▶ **AIM OF THE EXERCISE**: Give every entry again, exactly as it stands.

▶ **RECORDED DATA**:
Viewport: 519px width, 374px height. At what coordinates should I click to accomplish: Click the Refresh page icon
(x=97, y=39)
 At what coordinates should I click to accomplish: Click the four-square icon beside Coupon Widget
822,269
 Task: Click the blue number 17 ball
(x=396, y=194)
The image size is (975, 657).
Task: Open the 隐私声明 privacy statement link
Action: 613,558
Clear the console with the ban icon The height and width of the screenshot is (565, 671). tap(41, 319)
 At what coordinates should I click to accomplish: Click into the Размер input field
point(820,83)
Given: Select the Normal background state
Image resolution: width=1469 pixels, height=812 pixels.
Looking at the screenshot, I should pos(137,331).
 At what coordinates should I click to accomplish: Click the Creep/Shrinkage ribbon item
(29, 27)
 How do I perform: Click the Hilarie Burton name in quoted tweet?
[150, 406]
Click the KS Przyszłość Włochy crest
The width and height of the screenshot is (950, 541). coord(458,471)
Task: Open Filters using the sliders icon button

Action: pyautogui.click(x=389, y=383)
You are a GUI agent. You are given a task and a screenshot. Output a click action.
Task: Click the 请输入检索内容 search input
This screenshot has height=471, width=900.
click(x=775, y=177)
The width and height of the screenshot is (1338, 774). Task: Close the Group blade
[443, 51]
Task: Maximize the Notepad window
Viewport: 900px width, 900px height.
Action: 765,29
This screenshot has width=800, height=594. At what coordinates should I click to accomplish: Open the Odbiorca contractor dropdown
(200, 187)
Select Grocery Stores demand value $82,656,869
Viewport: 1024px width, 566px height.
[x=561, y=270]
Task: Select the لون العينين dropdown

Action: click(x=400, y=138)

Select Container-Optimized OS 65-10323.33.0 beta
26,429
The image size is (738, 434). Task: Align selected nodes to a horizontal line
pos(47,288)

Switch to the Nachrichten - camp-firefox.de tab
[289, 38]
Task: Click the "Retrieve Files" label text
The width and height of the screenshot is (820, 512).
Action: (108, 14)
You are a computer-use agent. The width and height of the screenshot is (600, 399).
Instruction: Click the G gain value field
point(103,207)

▶ **EXERCISE RESULT**:
Viewport: 519px width, 374px height. At what coordinates should I click to accomplish: Click the Refresh page icon
(x=97, y=39)
 At what coordinates should I click to accomplish: Click the four-square icon beside Coupon Widget
822,269
 Task: Click the blue number 17 ball
(x=396, y=194)
The image size is (975, 657).
Task: Open the 隐私声明 privacy statement link
Action: 613,558
Clear the console with the ban icon The height and width of the screenshot is (565, 671). tap(41, 319)
 At what coordinates should I click to accomplish: Click into the Размер input field
point(820,83)
Given: Select the Normal background state
Image resolution: width=1469 pixels, height=812 pixels.
Looking at the screenshot, I should pos(137,331).
 At what coordinates should I click to accomplish: Click the Creep/Shrinkage ribbon item
(29, 27)
 How do I perform: Click the Hilarie Burton name in quoted tweet?
[150, 406]
Click the KS Przyszłość Włochy crest
The width and height of the screenshot is (950, 541). coord(458,471)
Task: Open Filters using the sliders icon button

Action: pyautogui.click(x=389, y=383)
You are a GUI agent. You are given a task and a screenshot. Output a click action.
Task: Click the 请输入检索内容 search input
This screenshot has height=471, width=900.
click(x=775, y=177)
The width and height of the screenshot is (1338, 774). Task: Close the Group blade
[443, 51]
Task: Maximize the Notepad window
Viewport: 900px width, 900px height.
Action: 765,29
This screenshot has width=800, height=594. At what coordinates should I click to accomplish: Open the Odbiorca contractor dropdown
(200, 187)
Select Grocery Stores demand value $82,656,869
Viewport: 1024px width, 566px height.
[x=561, y=270]
Task: Select the لون العينين dropdown

Action: click(x=400, y=138)

Select Container-Optimized OS 65-10323.33.0 beta
26,429
The image size is (738, 434). Task: Align selected nodes to a horizontal line
pos(47,288)

Switch to the Nachrichten - camp-firefox.de tab
[289, 38]
Task: Click the "Retrieve Files" label text
The width and height of the screenshot is (820, 512).
Action: (108, 14)
You are a computer-use agent. The width and height of the screenshot is (600, 399).
Instruction: Click the G gain value field
point(103,207)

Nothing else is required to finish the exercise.